Have You Seen Simone? by Virginia Peters

In 2005, German backpacker Simone Strobel went missing from a caravan park in Lismore, New South Wales. When her body was found six days later – naked and barely hidden beneath palms nearby – the suspicion fell on her boyfriend and travel companions. In her first work of non-fiction, author Virginia Peters attempts to investigate her death. Peters first encounters Simone as a face staring out at her from a poster at her local café in Byron Bay. ‘Have You Seen Simone?’ the poster asks.

While the book is packaged as true crime, the story of what happened to Simone does not fit into a neat narrative arc. Nor does the book contain the gratuitous descriptions of violence that often appear in works of this genre. The book spends very little time on the particulars of the crime, as Peters attempts to discover more about Simone and the people that were with her on the night of her disappearance. Witnesses are unreliable, motives are indecipherable and the evidence is inconclusive.

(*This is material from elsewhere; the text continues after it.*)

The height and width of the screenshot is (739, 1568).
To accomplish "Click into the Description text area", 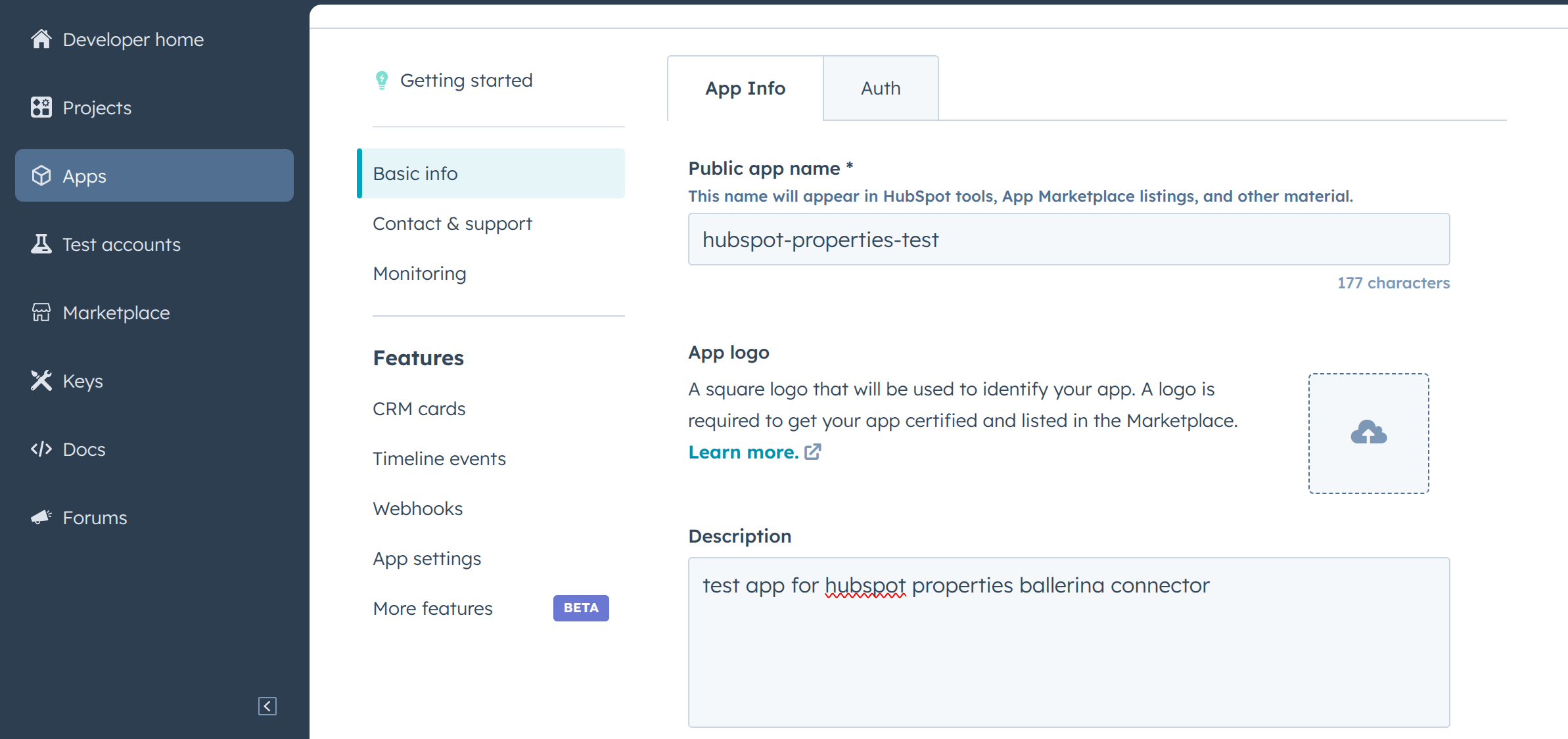I will (x=1068, y=642).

Peters handles this lack of a straight narrative deftly. When she is unable to pin down a motive for Simone’s death the focus shifts to the author’s motive, and our motives as readers. Why are we so drawn to tales of death? And why is Peters drawn to Simone as a subject? In that respect the book has much in common with Helen Garner’s Joe Cinque’s Consolation – we learn as much about the writer, and the writing process, as we do about the suspects and the court procedures. As in Joe Cinque, this book does not have a tidy ending, and there is no neat resolution for the crime of Simone’s murder: her death goes unpunished. And so we are left with a more difficult conclusion than in the average ‘whodunit?’ tale. We are forced to confront the reality that sometimes justice isn’t done.


Brigid Mullane is a freelance reviewer.